# Knob and Cap changes to Triad Fuzz???



## irvmuller (Dec 6, 2020)

So I made a Triad Fuzz (based on JHS 3 Fuzz) and I'm _loving_ it on Bass.

I love how I can get that gated sound out of the Bias control. Only thing is that there's not a lot of wiggle room on the knob. Literally, the second half of the knob gets no sound for me. It may be a different story on guitar.

*So, to get a wider range of use on the Bias control, should I change it from a B5K to a B2K or a A5K? *What do you guys think?

Also, I love the sound when the Fat switch is engaged. *Any ideas on what Cap may be engaged when the Fat is switched on?* I might make that bigger to let even more low end through.


----------



## irvmuller (Dec 6, 2020)

Would I be wrong to assume it would be this Electrolytic cap that connects to the center of the switch?

It's hard to know for sure without there being a schematic up yet.


----------



## Chas Grant (Dec 6, 2020)

What type of switch does it call, for, On\On or On\Off\On?


----------



## phi1 (Dec 6, 2020)

Yeah I think that’s the one. JHS actually showed the circuits in a video and someone screenshotted them in this thread.






						JHS 3 series Overdrive
					

He just posted the schematic on their live stream, probably don't actually need a board, but might be fun to mod this one



					forum.pedalpcb.com


----------



## irvmuller (Dec 6, 2020)

Chas Grant said:


> What type of switch does it call, for, On\On or On\Off\On?


On\On


----------



## irvmuller (Dec 6, 2020)

phi1 said:


> Yeah I think that’s the one. JHS actually showed the circuits in a video and someone screenshotted them in this thread.
> 
> 
> 
> ...


Whoa! Thanks!


----------



## irvmuller (Dec 6, 2020)

phi1 said:


> Yeah I think that’s the one.
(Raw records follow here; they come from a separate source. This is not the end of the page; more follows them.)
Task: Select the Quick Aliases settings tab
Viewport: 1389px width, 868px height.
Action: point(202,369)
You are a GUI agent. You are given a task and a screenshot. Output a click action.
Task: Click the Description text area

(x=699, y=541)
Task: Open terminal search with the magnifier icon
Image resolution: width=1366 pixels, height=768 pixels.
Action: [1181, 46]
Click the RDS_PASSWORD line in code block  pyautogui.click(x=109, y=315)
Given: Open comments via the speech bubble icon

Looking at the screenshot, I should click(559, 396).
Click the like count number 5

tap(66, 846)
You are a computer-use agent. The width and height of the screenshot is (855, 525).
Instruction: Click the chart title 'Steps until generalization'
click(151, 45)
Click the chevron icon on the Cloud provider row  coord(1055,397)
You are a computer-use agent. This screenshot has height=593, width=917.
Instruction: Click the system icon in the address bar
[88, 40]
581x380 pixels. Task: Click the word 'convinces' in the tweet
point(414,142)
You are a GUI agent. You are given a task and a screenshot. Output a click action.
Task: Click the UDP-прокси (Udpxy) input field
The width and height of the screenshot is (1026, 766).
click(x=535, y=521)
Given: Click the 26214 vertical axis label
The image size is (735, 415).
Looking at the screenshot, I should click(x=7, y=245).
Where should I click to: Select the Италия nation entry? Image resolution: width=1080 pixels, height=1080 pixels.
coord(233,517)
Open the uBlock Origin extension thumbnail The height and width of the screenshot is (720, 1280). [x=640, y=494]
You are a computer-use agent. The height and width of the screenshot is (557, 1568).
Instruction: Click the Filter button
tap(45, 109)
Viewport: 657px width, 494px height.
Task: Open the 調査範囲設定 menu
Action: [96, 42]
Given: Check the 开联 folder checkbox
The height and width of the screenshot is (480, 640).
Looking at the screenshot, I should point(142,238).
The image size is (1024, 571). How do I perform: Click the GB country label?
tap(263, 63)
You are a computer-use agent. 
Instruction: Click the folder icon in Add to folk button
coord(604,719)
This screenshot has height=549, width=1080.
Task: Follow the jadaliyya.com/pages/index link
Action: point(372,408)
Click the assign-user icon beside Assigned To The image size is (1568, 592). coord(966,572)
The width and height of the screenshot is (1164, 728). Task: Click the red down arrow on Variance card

JHS actually showed the circuits in a video and someone screenshotted them in this thread.
> 
> 
> 
> ...


Thanks so much. Found what I needed.


----------



## Chas Grant (Dec 6, 2020)

Yep. it puts the 4.7u cap in parallel with the 22nF cap. This gives you 4.92uF so it will allow more bass into circuit. Down is the 4.7u and 22n, up is just 22n


----------



## irvmuller (Dec 6, 2020)

Chas Grant said:


> Yep. it puts the 4.7u cap in parallel with the 22nF cap. This gives you 4.92uF so it will allow more bass into circuit. Down is the 4.7u and 22n, up is just 22n


Yeah. That makes sense. I think what I may do is bump the 22n up to 100n. That’ll give the Fat switch a bit more bottom end while making the pedal more usable in general.


----------